How to complete this task
Please output only the lines that run from the line containing "Given: Click the card number ending 1000" through the end of the material below, exactly.

Data provided
━━━━━━

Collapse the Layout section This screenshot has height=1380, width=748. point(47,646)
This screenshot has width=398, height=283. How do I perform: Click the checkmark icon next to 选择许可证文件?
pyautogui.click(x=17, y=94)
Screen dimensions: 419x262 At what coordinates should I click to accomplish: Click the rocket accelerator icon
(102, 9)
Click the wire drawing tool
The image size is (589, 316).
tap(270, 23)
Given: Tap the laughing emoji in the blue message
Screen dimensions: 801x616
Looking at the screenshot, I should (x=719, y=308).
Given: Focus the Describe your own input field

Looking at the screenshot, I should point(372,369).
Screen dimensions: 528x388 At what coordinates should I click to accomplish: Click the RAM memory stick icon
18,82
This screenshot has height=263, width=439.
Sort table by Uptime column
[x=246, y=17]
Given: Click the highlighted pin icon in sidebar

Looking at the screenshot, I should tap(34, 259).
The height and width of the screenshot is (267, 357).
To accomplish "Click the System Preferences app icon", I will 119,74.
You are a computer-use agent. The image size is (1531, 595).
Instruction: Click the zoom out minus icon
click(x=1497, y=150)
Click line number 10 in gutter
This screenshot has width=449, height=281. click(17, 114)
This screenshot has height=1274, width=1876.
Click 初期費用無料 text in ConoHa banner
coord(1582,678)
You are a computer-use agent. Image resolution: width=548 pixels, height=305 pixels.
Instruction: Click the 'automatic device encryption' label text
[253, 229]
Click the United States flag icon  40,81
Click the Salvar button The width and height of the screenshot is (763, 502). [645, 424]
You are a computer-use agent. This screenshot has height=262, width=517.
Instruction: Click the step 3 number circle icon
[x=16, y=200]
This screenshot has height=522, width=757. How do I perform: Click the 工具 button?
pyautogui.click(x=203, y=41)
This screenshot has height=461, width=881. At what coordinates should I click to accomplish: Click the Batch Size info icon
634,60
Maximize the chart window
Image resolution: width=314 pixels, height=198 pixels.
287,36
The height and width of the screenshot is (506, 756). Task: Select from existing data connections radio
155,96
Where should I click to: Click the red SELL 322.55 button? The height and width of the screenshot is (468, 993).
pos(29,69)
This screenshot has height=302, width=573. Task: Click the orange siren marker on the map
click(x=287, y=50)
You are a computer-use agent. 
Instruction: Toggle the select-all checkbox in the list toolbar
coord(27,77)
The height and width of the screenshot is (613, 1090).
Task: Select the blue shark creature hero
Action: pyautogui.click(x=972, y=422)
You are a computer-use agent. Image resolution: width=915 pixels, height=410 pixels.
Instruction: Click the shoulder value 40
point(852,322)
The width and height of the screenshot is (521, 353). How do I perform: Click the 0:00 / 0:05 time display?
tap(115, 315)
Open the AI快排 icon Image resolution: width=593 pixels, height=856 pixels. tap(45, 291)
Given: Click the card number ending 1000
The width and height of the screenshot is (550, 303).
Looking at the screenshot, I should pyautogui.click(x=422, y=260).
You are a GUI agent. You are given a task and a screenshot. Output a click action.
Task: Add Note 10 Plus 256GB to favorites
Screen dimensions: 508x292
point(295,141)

━━━━━━

Result below
Given: Click the card number ending 1000
The width and height of the screenshot is (550, 303).
Looking at the screenshot, I should pyautogui.click(x=422, y=260).
You are a GUI agent. You are given a task and a screenshot. Output a click action.
Task: Add Note 10 Plus 256GB to favorites
Screen dimensions: 508x292
point(295,141)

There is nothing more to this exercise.